● **Description of the task**:
The span to copy runs from the line containing "Activate the Sub A subsequence toggle" to the last line below. Copy it exactly, with nothing else.

Entries taken from a collection:

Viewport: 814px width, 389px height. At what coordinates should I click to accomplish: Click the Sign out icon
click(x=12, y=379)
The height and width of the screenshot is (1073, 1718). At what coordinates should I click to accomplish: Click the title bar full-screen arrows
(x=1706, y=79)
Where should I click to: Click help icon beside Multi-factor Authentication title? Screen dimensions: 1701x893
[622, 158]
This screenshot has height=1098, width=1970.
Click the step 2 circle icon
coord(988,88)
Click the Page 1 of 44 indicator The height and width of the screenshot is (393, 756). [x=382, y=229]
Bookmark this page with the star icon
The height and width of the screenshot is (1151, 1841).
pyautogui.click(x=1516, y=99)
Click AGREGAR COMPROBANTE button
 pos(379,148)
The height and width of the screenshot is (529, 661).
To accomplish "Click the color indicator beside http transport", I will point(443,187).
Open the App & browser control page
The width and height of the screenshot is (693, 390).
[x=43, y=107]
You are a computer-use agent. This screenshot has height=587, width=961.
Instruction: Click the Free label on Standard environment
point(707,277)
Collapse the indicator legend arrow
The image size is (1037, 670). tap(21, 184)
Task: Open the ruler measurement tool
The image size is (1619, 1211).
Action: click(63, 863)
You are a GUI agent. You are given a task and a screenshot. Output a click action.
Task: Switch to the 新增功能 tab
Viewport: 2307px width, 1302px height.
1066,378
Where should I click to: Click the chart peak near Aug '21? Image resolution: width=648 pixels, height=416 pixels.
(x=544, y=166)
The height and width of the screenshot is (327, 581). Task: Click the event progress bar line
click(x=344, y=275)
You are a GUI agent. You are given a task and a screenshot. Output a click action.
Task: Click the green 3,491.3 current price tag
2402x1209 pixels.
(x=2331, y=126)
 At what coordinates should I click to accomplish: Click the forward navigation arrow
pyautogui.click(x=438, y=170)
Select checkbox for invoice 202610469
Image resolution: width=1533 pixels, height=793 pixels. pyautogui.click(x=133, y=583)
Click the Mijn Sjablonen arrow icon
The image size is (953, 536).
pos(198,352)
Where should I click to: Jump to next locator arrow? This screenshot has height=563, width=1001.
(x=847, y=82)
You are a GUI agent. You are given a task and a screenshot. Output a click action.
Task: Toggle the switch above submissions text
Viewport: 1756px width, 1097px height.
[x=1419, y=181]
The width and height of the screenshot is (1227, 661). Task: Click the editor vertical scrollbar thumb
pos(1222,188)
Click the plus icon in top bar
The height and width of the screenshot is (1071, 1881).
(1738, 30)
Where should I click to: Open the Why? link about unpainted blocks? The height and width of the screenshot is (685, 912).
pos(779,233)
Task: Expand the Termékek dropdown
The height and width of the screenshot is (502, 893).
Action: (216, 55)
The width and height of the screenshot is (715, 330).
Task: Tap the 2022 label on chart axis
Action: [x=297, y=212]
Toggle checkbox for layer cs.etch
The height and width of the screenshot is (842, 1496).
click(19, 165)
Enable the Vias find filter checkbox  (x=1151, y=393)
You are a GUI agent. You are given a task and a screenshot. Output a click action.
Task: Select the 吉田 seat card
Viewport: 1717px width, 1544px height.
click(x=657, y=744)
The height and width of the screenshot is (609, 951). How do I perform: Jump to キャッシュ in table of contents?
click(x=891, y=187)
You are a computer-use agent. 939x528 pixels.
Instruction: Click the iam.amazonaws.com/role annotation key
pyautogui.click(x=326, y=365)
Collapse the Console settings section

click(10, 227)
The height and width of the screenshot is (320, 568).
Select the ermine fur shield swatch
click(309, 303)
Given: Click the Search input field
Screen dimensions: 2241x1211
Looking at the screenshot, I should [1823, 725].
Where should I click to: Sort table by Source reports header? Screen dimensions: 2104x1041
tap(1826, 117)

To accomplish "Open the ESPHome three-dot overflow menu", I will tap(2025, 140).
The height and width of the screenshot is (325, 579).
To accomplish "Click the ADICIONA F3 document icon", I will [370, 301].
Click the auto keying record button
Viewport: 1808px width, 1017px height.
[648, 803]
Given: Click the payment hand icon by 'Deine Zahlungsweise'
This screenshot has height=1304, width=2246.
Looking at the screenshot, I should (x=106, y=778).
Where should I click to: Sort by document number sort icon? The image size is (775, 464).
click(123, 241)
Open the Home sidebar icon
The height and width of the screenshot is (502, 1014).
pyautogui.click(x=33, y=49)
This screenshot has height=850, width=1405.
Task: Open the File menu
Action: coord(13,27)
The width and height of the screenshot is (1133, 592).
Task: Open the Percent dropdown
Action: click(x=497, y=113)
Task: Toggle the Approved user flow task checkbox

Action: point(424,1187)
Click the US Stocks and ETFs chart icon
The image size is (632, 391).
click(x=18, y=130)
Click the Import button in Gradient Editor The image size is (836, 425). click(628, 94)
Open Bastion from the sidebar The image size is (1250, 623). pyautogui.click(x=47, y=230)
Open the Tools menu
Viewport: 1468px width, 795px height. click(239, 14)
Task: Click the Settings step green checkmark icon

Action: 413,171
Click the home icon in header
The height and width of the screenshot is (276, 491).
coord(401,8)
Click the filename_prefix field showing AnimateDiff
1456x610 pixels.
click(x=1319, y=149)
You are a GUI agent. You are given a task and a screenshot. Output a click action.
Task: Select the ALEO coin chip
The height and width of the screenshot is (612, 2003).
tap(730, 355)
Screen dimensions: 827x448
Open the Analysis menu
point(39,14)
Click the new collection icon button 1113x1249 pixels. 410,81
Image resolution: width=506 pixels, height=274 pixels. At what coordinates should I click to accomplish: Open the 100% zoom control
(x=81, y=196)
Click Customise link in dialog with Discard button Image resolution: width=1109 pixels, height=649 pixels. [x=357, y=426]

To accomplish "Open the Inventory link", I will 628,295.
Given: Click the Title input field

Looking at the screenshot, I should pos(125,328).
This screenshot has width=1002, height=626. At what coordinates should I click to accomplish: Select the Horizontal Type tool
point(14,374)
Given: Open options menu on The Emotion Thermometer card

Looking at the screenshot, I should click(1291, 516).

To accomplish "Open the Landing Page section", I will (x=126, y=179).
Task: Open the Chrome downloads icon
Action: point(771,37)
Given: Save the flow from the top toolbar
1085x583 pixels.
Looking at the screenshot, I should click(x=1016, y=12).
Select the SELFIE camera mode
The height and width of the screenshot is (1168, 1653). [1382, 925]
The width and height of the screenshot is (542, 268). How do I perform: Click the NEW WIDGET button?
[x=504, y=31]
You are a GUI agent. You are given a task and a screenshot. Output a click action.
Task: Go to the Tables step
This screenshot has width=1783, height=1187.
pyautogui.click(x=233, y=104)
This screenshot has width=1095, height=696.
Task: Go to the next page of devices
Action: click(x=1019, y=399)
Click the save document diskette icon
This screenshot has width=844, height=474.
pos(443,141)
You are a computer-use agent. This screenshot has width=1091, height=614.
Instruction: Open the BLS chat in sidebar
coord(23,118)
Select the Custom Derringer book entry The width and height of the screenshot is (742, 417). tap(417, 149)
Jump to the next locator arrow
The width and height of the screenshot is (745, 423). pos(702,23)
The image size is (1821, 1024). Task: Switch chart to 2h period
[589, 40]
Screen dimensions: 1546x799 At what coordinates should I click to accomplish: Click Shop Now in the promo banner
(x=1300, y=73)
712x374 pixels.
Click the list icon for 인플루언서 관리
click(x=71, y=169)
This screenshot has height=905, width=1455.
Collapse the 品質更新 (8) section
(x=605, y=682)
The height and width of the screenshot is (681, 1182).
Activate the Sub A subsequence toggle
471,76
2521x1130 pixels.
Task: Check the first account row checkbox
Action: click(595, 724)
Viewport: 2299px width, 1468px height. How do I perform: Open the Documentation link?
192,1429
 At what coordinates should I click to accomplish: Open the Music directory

● **Reply to the task**:
Activate the Sub A subsequence toggle
471,76
2521x1130 pixels.
Task: Check the first account row checkbox
Action: click(595, 724)
Viewport: 2299px width, 1468px height. How do I perform: Open the Documentation link?
192,1429
 At what coordinates should I click to accomplish: Open the Music directory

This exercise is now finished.